What you should do — In the rows from the first one through the line that contains "the element representing", substitute "Identify an element" for every "Locate an element" and write those lines out again, leaving everything else as it is.

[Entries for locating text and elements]
+---+
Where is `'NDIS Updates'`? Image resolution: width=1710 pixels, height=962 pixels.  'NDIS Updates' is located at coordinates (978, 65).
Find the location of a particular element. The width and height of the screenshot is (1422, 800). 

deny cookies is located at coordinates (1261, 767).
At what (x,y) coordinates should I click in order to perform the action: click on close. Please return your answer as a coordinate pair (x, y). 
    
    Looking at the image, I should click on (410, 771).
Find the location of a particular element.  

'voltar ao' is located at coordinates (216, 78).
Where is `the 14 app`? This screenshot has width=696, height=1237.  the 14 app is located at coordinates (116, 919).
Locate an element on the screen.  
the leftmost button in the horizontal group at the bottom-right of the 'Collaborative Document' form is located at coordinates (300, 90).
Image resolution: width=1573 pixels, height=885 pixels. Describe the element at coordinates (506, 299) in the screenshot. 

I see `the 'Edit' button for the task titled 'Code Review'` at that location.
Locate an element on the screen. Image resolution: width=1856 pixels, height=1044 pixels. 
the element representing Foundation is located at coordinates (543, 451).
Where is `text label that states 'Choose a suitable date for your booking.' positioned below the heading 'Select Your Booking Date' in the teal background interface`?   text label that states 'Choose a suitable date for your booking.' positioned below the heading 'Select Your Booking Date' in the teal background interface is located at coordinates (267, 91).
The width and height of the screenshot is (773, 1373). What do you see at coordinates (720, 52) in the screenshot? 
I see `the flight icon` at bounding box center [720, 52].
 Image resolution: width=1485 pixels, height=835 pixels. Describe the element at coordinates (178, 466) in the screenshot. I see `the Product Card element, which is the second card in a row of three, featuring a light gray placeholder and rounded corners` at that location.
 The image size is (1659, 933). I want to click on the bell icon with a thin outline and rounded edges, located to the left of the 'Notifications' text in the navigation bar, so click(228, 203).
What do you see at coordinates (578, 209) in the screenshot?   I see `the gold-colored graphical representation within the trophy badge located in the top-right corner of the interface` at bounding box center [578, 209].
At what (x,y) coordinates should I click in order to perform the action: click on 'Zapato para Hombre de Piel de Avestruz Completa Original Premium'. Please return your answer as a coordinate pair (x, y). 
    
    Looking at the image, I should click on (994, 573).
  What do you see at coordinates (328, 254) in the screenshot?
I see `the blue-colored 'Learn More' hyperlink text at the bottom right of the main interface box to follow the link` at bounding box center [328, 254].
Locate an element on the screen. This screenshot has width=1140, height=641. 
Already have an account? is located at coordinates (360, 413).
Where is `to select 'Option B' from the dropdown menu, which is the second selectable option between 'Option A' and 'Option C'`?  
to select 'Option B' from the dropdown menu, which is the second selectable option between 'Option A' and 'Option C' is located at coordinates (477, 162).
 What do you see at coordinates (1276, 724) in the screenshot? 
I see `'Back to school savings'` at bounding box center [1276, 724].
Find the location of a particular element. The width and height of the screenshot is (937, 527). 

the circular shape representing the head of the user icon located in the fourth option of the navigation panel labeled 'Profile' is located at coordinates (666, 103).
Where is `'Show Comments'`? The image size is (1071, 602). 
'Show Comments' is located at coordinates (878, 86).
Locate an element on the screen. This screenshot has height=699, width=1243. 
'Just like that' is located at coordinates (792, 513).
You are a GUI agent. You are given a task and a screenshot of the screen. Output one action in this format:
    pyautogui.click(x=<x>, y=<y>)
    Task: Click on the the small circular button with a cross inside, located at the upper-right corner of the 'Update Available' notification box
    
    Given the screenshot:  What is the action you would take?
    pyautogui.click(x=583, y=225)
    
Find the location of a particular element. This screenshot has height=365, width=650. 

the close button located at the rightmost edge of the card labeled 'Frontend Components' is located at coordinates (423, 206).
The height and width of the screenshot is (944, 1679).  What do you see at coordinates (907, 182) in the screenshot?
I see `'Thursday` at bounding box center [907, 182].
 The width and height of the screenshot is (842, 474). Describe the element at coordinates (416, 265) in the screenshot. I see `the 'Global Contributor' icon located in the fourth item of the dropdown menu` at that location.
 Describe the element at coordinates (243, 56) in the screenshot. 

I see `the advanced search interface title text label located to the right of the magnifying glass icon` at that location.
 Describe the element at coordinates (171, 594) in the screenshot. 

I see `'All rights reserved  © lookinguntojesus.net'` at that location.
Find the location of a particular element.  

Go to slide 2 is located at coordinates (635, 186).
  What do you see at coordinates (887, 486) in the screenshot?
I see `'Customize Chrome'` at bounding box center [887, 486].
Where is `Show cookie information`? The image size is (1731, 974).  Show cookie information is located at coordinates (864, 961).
+---+
Problem solution —
Where is `'NDIS Updates'`? Image resolution: width=1710 pixels, height=962 pixels.  'NDIS Updates' is located at coordinates (978, 65).
Find the location of a particular element. The width and height of the screenshot is (1422, 800). 

deny cookies is located at coordinates (1261, 767).
At what (x,y) coordinates should I click in order to perform the action: click on close. Please return your answer as a coordinate pair (x, y). 
    
    Looking at the image, I should click on (410, 771).
Find the location of a particular element.  

'voltar ao' is located at coordinates (216, 78).
Where is `the 14 app`? This screenshot has width=696, height=1237.  the 14 app is located at coordinates (116, 919).
Identify an element on the screen.  
the leftmost button in the horizontal group at the bottom-right of the 'Collaborative Document' form is located at coordinates (300, 90).
Image resolution: width=1573 pixels, height=885 pixels. Describe the element at coordinates (506, 299) in the screenshot. 

I see `the 'Edit' button for the task titled 'Code Review'` at that location.
Identify an element on the screen. Image resolution: width=1856 pixels, height=1044 pixels. 
the element representing Foundation is located at coordinates (543, 451).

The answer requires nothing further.